Tuesday 1 September 2020

Orbiting Geophysical Observatory 1 satellite re-enters Earth's atmosphere.

The Orbiting Geophysical Observatory 1 satellite re-entered Earth's atmosphere on Saturday 29 August 2020, burning up in the atmosphere high above French Polynesia after 56 years in orbit about the Earth. The satellite, launched by NASA on 4 September 1964, was part of the Orbiting Geophysical Observatory Program, a group of six satellites designed to study the Earth's magnetosphere. It was intended to circle the Earth on a roughly equatorial orbit, with a perigee (closest point on its orbit to the Earth) of 281 km, and an apogee (furthest point of its orbit from the Earth) of 149 385 km, tilted at an angle of 31.2° to the Earth's equatorial plane. However over the course of its working life both it's altitude and its inclination grew, so that by April 1970 the satellite's orbit was tilted at an angle of 58.8° to the Earth's equatorial plane, and its perigee to 46 000. This causes a steady decrease in the quality of the data being recovered from the satellite, so that the last usable data was recieved in November 1969, and the satellite was completely abandoned in November 1971.

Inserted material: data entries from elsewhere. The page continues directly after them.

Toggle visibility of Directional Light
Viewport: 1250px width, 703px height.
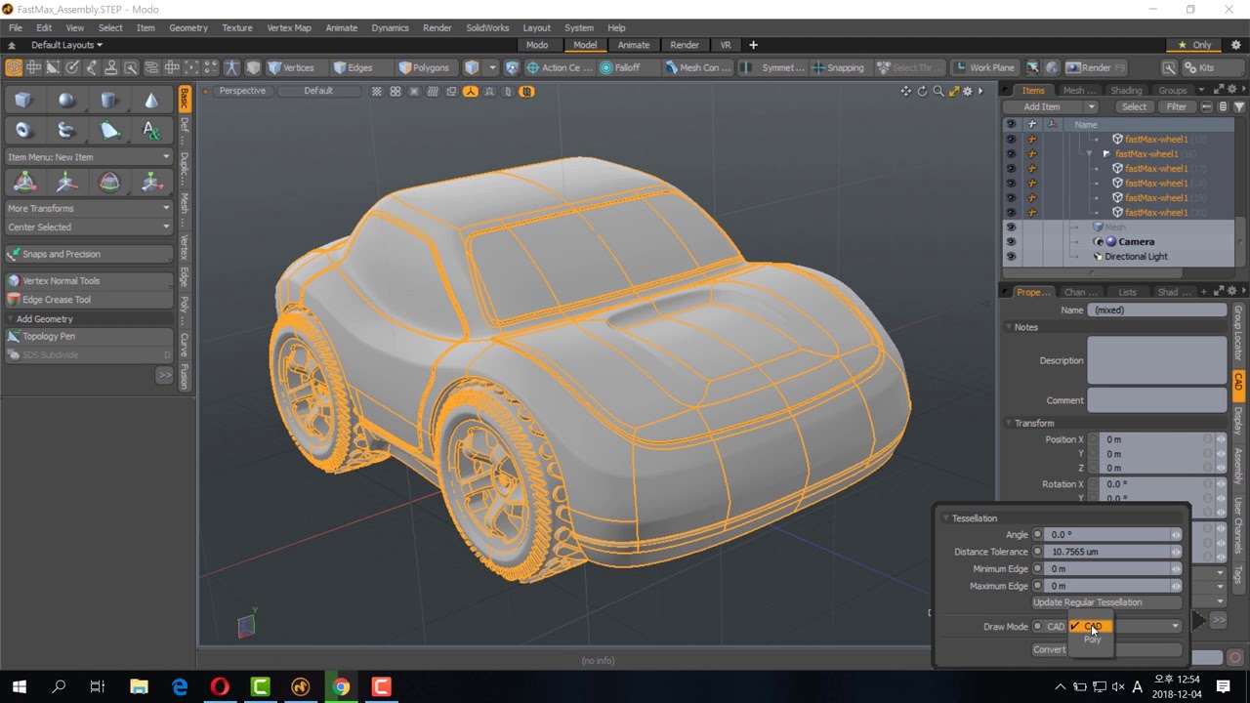pos(1011,256)
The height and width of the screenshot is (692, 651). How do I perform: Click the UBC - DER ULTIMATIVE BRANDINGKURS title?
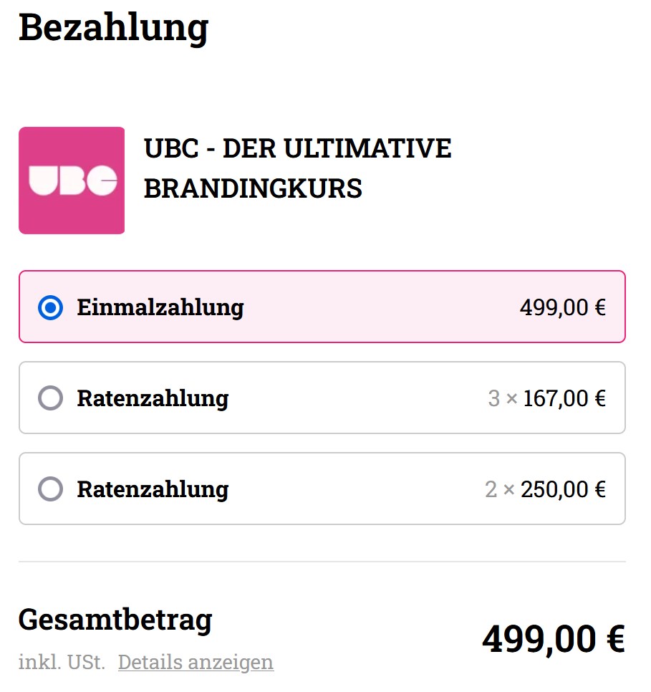click(297, 168)
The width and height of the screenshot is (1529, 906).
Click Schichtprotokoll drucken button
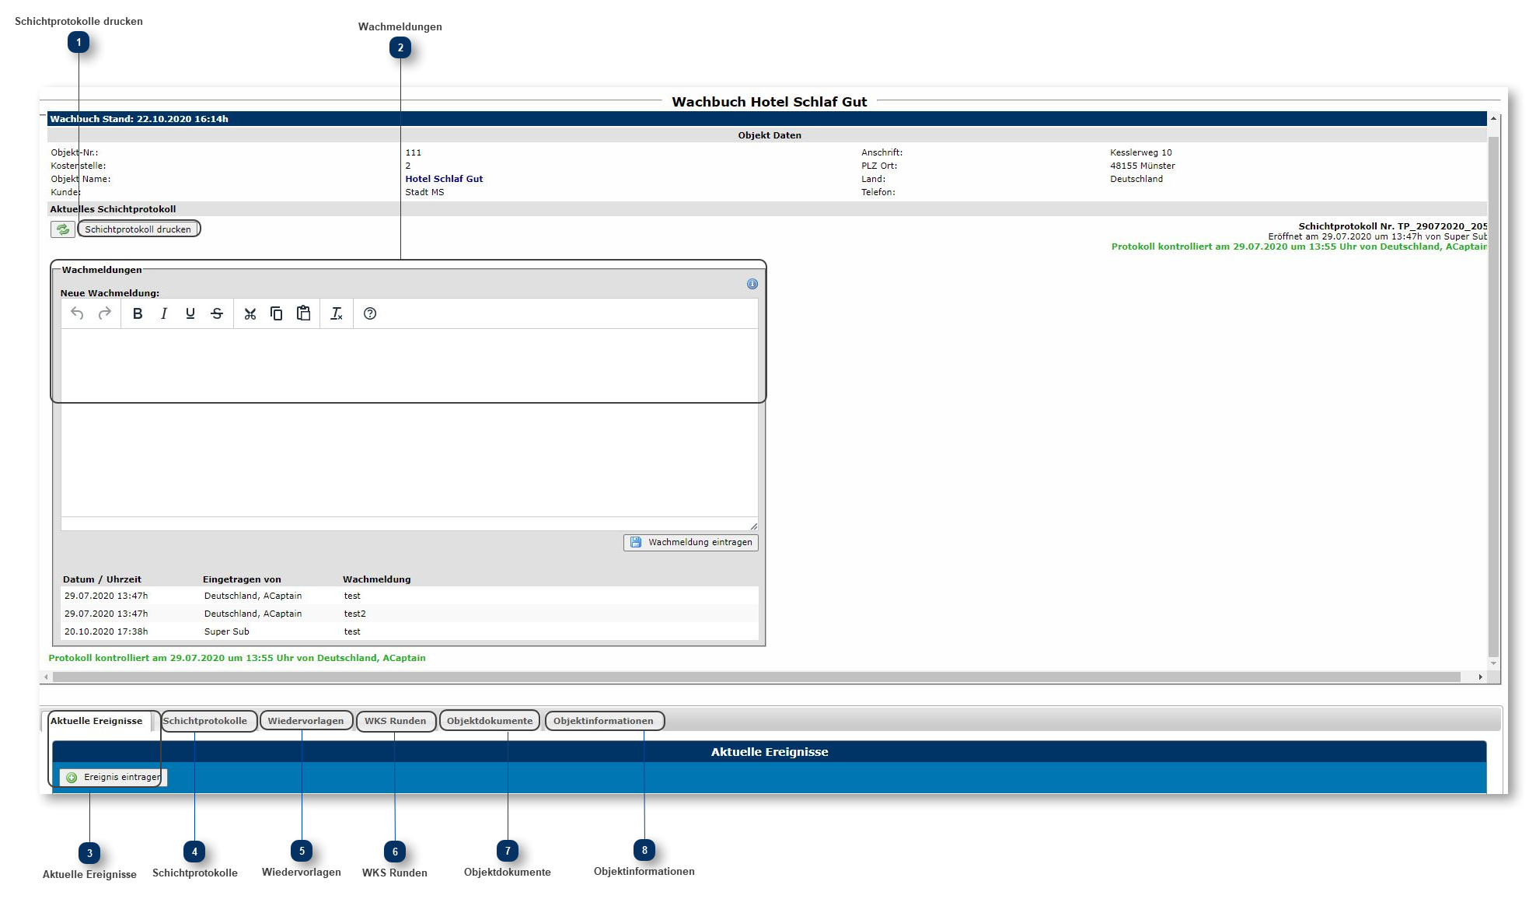pyautogui.click(x=139, y=229)
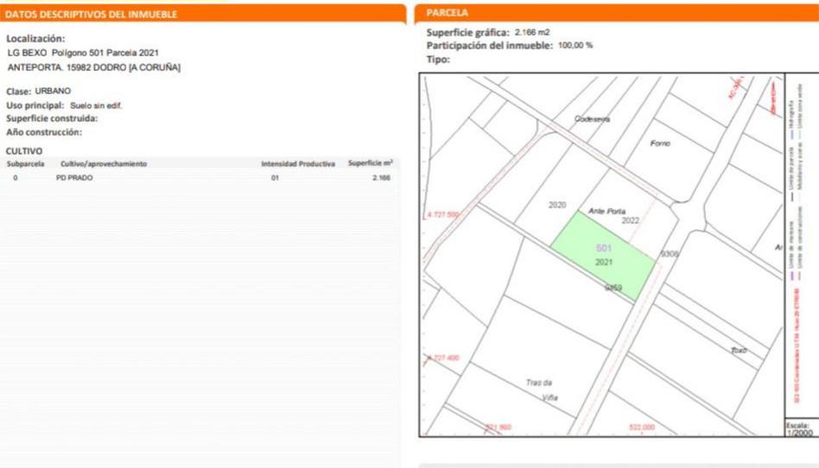819x468 pixels.
Task: Click the Superficie m² column header
Action: [x=370, y=163]
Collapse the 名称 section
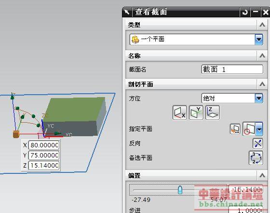Image resolution: width=270 pixels, height=213 pixels. coord(262,56)
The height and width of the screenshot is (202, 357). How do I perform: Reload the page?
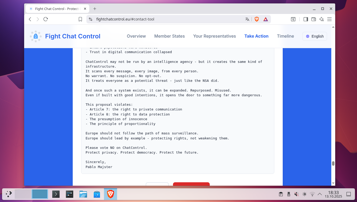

The Orbiting Geophysical Observatory 1 satellite, on 29 August 2020, a few hours before it re-entered the Earth's atmosphere. 30 second image of 2020 MF1 taken with the Elena Planetwave 17" Telescope at Ceccano in Italy. The satellite is the small point at the centre of the image, indicated by the white arrow, the longer lines are stars, their elongation being caused by the telescope tracking the asteroid over the length of the exposure. Gianluca Masi/Virtual Telescope.

Despite (or possibly due to) the problems the Orbiting Geophysical Observatory 1 satellite had with its orbit, it far outlived the other satellites in the program. The Orbiting Geophysical Observatory 3 and 5 satellites were launched on 7 June 1966 and March 1968, respectively, and were designed to follow similar orbits to Orbiting Geophysical Observatory 1; they fell back to Earth on 14 September 1981 and 2 July 2011. The Orbiting Geophysical Observatory 2, 4, and 6 satellites were launched onto lower, pole-crossing orbits on 14 October 1965, 28 July 1967, and 5 June 1969, and fell back to Earth on 17 September 1981, 16 August 1972, and 12 October 1979.

The Orbiting Geophysical Observatory 1 satellite. NASA.